Développer son produit en France et à l’International
Le Cabinet HLG Avocats conseille les entreprises dans leurs relations avec les consommateurs incluant les questions liées à la fabrication du produit (sécurité et conformité), sa mise sur le marché et sa commercialisation (notamment garanties légales et contractuelles), les promotions, la traçabilité etc. Le Cabinet HLG Avocats assiste également les entreprises dans leurs relations quotidiennes avec les consommateurs («type hotline »).

01

Petit manuel à l’attention du e-commerçants

1. Quelles informations le e-commerçant doit-il communiquer aux consommateurs avant la commande en ligne ?

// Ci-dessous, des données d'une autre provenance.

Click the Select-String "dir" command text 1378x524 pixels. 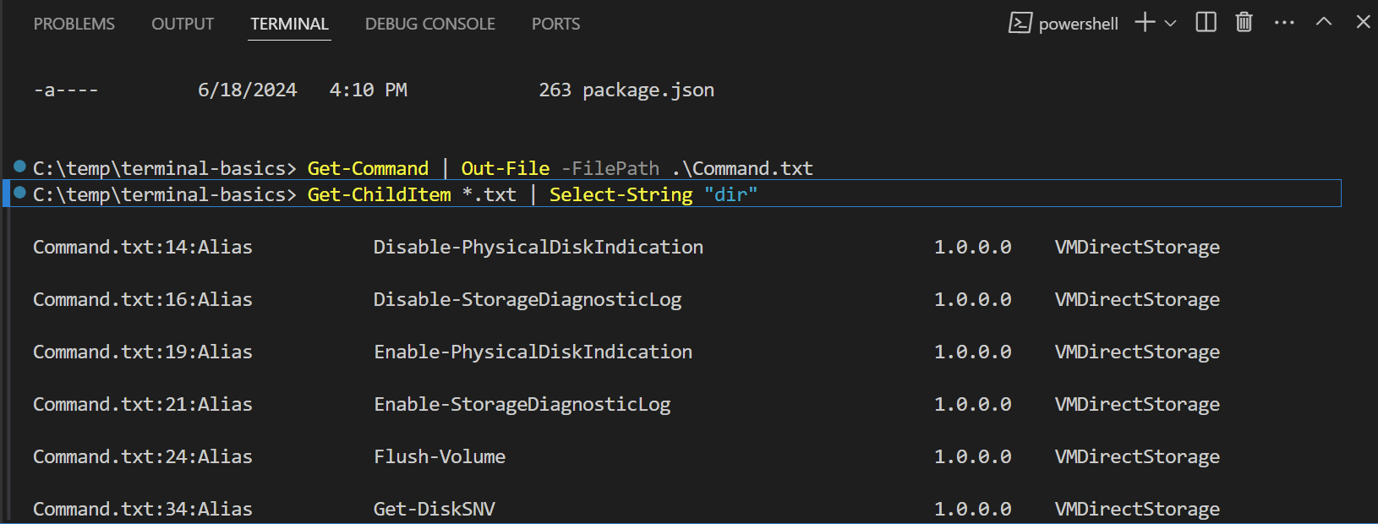coord(653,194)
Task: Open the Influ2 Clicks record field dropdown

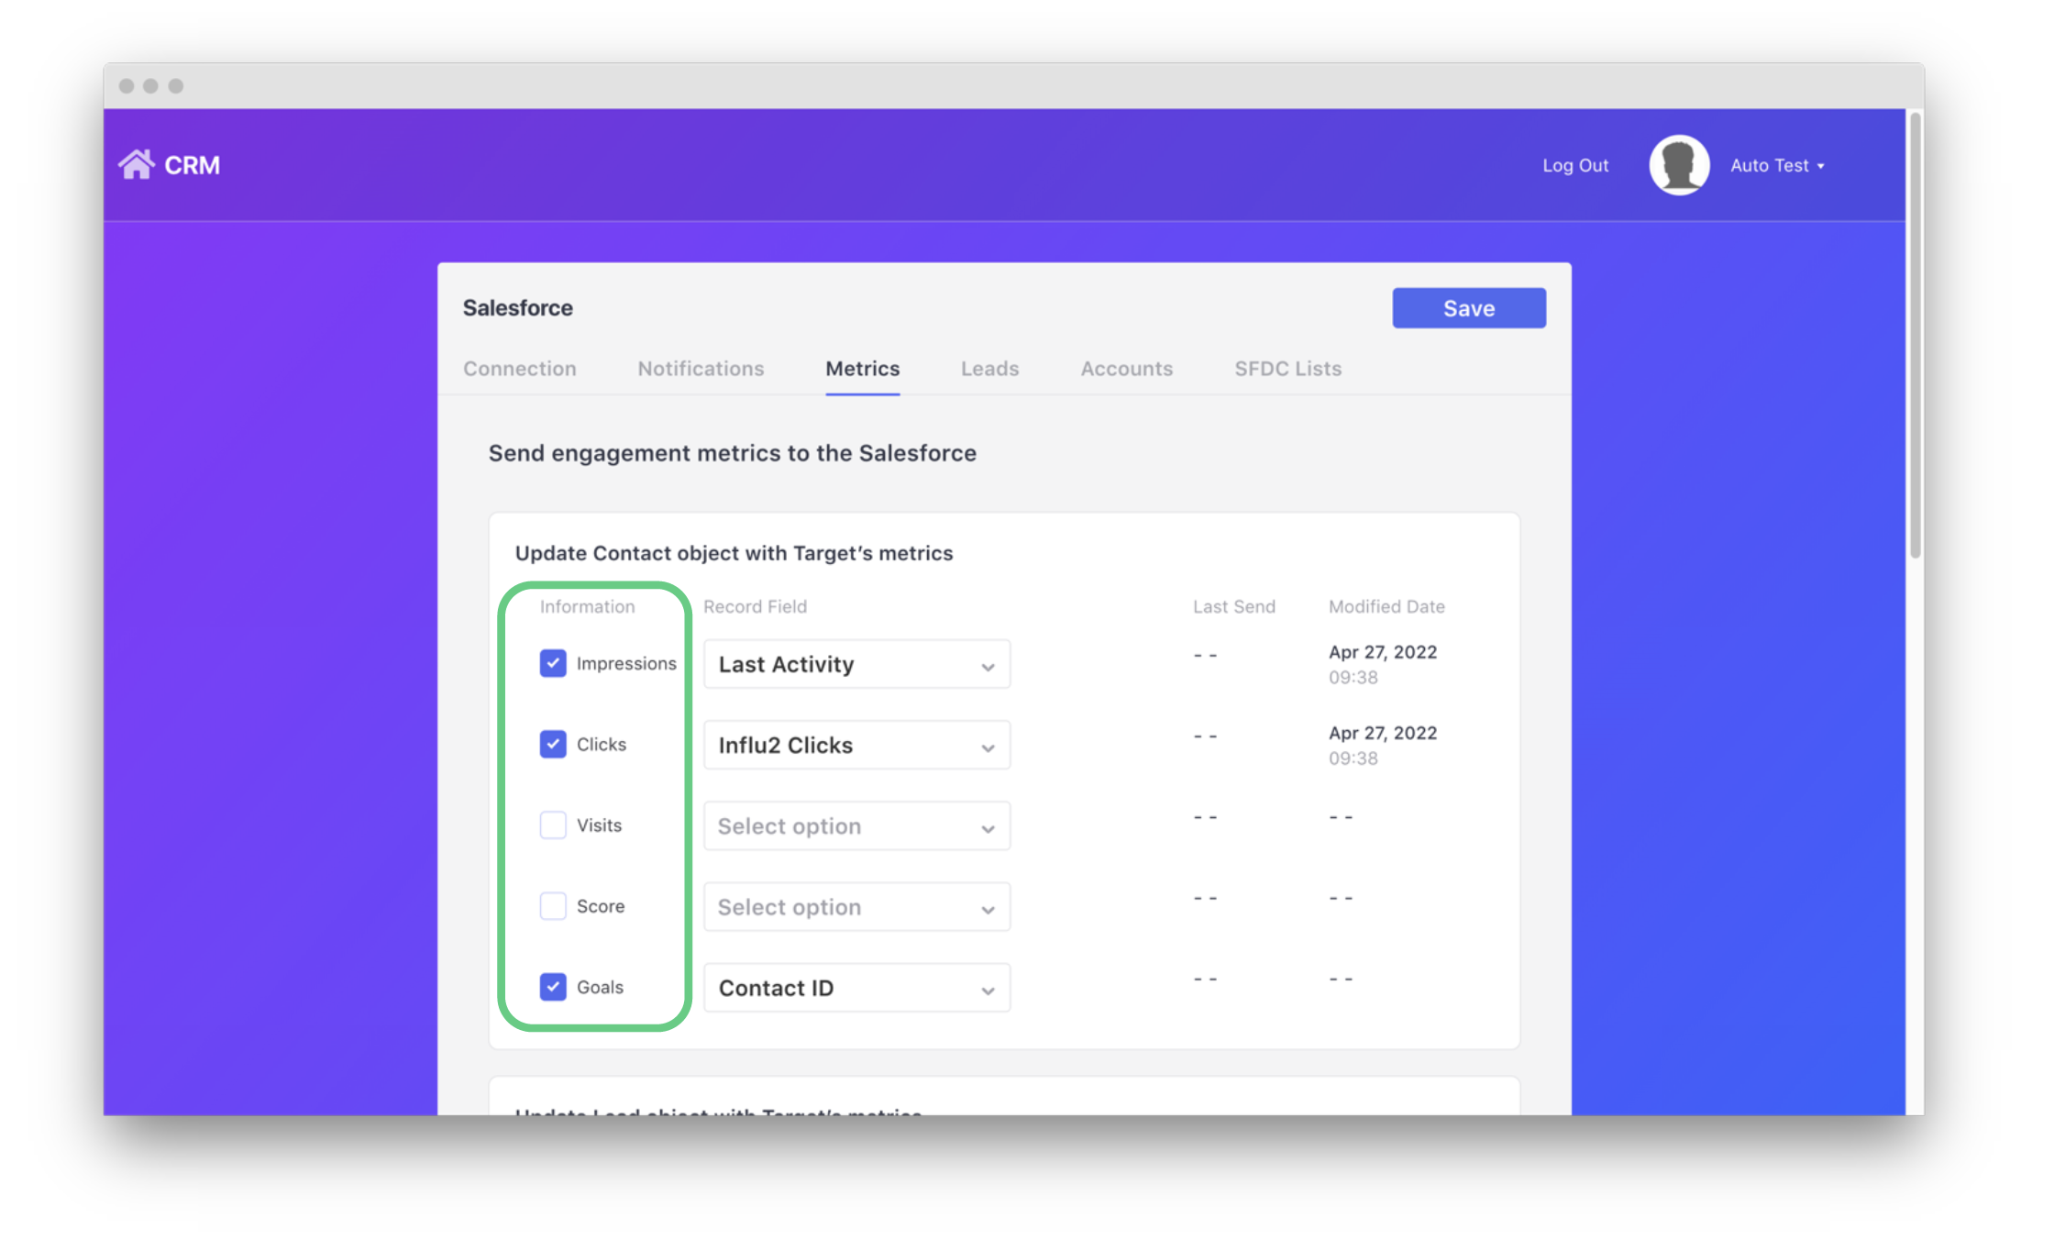Action: (x=856, y=745)

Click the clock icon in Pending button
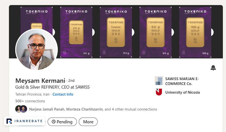pyautogui.click(x=53, y=122)
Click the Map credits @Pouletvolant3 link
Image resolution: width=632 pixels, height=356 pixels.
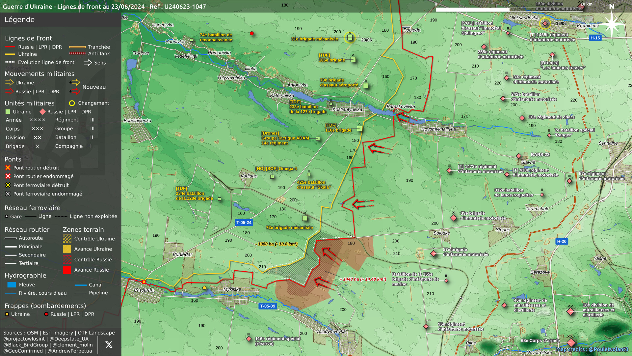tap(592, 349)
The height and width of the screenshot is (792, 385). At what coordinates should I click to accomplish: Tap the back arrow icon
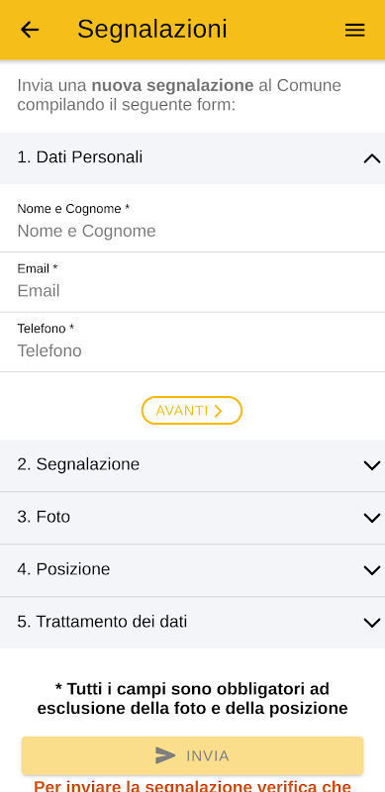[30, 30]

Le e-commerçant doit communiquer au consommateur, de manière lisible et compréhensible, une série d’informations précontractuelles dont notamment :

  • Les caractéristiques du produit commandé ;
  • Le prix du produit commandé ;
  • Les informations relatives à l’identité du vendeur ;
  • Les conditions, le délai et les modalités d’exercice de ce droit ainsi que le formulaire type de rétractation ;
  • Le cas échéant, le fait que le consommateur supporte les frais de renvoi du bien en cas de rétractation et le coût de renvoi du bien lorsque celui-ci, en raison de sa nature, ne peut normalement être renvoyé par la poste.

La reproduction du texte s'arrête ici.